Creating innovative software for Boston’s Way Home
Boston needed a better, more efficient way to match homeless individuals with the housing and support they need. Our partner, Green River, helped us find the answer.
Green River's mission is to leverage technology for social good. When Boston issued an RFP for a Coordinated Access System to House Boston’s Most Vulnerable Homeless Individuals, it immediately caught our eye – a request for technology to find housing opportunities for all chronically homelessness individuals. Boston wasn't just asking for a system to meet Federal requirements. They were genuinely committed to solving a social problem, and determined to build the tools needed to accomplish this. This was a project the whole Green River team could get behind.
A few years ago, Mayor Walsh assembled a very capable task force and charged them with developing a plan for Boston to end chronic homelessness. Beginning their work, the task force observed that “Boston’s current response to homelessness is a collection of effective, yet fragmented, programs that offer a variety of services to individuals experiencing homelessness.” To resolve that fragmentation, the task force presented an ambitious software challenge: “To shift from a group of independent programs to one single integrated system” built around the needs of every homeless person.
Boston didn’t look for a vendor to sell them software. They wanted a technology partner to expand work already under way by committed staff in the Department of Neighborhood Development (DND), and at non-profit service providers across the city. They wanted software that put the needs of the homeless first. And they wanted a solution that wouldn’t replace or disrupt existing information systems that already functioned.
Mayor Walsh’s commitment to ending homelessness, and to leveraging modern technology to better serve the citizens of Boston, requires changing how government bureaucracies traditionally procure software. For example, systems need to be designed flexibly, using an agile process that is cyclic, iterative, and responsive to the needs of its users.

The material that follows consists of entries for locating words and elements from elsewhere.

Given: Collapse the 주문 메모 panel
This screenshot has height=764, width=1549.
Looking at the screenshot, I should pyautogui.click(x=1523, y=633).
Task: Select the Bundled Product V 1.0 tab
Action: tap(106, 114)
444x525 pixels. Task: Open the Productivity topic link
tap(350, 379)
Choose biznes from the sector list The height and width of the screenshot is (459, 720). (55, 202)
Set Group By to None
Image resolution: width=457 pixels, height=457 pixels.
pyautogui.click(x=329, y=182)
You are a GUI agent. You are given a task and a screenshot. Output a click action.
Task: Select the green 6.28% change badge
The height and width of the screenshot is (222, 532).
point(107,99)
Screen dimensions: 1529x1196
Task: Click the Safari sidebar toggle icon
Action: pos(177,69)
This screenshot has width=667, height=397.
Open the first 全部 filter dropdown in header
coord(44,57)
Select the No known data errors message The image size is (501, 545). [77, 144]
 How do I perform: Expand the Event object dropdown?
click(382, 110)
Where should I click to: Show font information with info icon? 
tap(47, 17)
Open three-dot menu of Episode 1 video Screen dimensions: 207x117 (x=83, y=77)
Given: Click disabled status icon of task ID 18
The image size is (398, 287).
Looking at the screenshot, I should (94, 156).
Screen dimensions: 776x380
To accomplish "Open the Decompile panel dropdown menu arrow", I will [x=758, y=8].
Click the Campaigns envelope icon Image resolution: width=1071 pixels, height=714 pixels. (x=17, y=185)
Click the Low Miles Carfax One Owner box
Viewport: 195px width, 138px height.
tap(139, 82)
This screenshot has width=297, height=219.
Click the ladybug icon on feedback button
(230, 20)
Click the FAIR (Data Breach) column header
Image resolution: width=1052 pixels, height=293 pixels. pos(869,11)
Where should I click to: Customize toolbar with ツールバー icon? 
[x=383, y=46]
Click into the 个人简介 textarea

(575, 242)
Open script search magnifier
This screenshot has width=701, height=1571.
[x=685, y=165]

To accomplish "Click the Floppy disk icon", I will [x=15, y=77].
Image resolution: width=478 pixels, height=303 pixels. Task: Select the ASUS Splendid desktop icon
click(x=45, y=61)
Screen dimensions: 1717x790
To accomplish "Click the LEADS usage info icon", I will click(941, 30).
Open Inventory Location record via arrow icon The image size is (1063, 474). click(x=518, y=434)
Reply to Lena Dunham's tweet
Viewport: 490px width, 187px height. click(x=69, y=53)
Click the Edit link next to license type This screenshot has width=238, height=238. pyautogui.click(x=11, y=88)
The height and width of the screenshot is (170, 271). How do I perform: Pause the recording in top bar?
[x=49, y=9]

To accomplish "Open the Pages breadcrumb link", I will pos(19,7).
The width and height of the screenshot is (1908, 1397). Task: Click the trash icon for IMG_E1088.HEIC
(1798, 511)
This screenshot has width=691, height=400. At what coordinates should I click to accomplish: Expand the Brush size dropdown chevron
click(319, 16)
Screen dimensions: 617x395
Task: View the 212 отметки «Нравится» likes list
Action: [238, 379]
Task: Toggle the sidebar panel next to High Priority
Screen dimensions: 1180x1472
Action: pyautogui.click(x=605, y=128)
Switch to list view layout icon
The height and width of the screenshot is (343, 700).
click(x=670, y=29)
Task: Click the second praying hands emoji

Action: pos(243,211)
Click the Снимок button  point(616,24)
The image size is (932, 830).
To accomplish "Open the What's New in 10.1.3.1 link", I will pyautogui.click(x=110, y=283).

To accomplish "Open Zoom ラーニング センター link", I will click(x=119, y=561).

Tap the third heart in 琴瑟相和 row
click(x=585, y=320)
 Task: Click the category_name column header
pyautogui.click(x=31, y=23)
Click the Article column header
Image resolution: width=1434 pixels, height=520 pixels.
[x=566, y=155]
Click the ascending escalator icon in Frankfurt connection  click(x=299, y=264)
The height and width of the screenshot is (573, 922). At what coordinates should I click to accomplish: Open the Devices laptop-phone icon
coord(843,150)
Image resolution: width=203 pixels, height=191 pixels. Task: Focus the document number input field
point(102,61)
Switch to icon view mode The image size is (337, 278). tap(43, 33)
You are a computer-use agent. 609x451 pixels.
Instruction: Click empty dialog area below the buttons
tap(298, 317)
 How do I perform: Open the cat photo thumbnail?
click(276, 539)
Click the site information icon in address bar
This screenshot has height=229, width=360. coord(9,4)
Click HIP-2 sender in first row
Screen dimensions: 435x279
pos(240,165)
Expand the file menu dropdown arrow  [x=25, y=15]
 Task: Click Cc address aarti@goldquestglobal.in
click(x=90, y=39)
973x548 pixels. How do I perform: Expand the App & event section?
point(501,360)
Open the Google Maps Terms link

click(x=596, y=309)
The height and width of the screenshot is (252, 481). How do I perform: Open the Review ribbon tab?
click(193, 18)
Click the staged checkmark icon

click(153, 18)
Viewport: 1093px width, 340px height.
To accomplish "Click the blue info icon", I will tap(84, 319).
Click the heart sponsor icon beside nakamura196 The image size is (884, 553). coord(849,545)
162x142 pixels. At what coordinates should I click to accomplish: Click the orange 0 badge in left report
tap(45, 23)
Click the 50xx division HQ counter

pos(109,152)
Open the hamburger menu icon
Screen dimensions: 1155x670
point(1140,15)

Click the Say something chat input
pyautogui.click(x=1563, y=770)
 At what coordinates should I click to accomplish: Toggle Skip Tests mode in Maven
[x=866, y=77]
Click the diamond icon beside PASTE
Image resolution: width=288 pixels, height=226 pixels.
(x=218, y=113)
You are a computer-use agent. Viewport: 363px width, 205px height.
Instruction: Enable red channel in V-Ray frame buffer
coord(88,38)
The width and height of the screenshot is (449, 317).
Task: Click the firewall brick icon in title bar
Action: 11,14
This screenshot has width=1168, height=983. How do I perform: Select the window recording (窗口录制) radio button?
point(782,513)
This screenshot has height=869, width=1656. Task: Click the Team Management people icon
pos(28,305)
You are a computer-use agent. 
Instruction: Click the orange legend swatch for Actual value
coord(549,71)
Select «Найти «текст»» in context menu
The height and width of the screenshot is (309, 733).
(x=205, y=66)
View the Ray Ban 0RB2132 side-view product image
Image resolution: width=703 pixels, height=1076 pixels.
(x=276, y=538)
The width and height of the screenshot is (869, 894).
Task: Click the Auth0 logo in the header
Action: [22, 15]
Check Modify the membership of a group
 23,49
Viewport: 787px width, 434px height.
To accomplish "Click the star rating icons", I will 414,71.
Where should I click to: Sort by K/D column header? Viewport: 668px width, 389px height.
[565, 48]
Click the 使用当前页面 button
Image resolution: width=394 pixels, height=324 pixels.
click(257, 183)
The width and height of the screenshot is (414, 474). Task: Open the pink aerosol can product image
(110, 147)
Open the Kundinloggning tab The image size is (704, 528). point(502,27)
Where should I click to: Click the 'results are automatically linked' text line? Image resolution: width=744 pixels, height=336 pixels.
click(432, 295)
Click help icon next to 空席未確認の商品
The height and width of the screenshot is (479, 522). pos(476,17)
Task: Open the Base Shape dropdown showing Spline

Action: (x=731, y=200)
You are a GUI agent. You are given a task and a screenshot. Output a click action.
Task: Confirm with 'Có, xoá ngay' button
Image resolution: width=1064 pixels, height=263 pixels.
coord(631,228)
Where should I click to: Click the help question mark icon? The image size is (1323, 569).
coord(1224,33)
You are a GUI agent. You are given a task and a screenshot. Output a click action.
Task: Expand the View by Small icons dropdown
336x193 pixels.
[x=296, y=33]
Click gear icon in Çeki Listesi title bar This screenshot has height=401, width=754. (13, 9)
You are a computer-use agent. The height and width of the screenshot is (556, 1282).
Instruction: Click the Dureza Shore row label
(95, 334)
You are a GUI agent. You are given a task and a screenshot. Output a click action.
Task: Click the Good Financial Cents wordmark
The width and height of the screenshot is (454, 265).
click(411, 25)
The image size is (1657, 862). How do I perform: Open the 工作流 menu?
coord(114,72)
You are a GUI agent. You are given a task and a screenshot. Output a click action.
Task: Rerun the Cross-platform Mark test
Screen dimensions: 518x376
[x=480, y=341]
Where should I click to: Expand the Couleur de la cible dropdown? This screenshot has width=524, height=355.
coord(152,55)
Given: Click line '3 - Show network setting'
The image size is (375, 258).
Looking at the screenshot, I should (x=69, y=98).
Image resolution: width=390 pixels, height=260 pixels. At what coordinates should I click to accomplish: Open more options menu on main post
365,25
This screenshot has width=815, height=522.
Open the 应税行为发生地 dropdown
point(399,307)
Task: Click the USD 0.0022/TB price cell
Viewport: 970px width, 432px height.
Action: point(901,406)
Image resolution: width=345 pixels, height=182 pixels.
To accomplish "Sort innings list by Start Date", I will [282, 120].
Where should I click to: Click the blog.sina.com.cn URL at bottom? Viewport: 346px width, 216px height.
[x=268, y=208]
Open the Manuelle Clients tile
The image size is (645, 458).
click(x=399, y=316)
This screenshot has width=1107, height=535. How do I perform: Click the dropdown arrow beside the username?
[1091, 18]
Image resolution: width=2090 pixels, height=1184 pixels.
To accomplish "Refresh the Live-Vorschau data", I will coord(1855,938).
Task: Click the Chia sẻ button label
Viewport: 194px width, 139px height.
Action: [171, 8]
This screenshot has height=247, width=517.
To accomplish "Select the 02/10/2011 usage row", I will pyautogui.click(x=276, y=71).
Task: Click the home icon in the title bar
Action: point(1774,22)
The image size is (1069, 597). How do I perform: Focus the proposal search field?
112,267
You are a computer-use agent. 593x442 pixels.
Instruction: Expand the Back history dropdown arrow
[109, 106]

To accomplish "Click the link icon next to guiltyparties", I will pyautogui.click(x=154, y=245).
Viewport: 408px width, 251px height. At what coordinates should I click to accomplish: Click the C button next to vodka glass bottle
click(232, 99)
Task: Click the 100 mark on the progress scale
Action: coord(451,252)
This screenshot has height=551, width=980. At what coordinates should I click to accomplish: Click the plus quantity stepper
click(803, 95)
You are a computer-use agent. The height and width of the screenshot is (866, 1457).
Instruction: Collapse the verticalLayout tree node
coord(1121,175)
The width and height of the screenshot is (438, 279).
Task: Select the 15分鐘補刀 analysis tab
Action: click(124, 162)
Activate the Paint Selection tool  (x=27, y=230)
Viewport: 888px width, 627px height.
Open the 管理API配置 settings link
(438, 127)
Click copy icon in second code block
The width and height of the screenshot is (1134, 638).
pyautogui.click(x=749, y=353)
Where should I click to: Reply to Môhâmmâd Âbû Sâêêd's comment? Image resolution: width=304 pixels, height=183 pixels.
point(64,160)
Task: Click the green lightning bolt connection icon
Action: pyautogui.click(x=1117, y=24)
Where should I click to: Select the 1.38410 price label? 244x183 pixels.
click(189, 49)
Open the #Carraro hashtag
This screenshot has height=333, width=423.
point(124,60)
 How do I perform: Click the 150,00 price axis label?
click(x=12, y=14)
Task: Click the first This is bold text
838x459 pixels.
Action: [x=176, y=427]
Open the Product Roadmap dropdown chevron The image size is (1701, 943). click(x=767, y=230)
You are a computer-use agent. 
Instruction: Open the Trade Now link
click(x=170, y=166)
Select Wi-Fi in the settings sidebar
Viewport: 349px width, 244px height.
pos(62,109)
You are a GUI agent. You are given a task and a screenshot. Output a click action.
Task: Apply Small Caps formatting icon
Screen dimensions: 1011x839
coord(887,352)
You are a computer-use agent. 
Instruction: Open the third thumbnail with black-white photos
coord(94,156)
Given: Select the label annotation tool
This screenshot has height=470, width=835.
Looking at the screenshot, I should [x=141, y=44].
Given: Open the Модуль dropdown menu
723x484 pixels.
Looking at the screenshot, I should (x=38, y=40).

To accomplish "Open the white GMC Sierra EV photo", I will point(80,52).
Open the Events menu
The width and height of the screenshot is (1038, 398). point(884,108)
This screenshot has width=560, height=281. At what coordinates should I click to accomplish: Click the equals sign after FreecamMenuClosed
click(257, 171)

As developers, we write the least code possible, put software in production quickly, observe people using it, and make iterative improvements. Not rocket science, but this shift from the single track methodology of design-build-launch-complain to an ‘agile’ approach has been transformative for the software industry. In our experience, government is often unwilling to work this way. Boston, however, embraced our agile processes, and ensured we had every opportunity to succeed. Just as innovative, the city worked with us to release the system into the "open source.” This means the underlying application code will always be free for any community to adopt, and ensures any enhancements made by other communities will in turn benefit Boston.
(Interested in the technical details? See https://github.com/greenriver/boston-cas for the code, and open an issue there, or contact a maintainer, if you have any questions.)
Coordinated Access System
So, what’s unique about a software tool that aligns individuals enduring homelessness with available housing? For one, the CAS is special just for being software. The Federal agency HUD doesn’t require the coordination of access, assessment, and referral to be managed electronically, though they do require steps to be standardized. Boston realized that technology can have a truly positive role in social service, and was bold enough to make it happen.
Secondly, the CAS is special in that it supports equity, advocacy, and efficiency within the delicate process of choosing how all the power of coordinated services should be prioritized when a scarce housing opportunity becomes available. No individual is overlooked, and an optimal match can be suggested regardless of which shelter agency, city department, our other service provider happens to be on the case.
Green River is honored to help Boston end chronic homelessness using our new open source platform!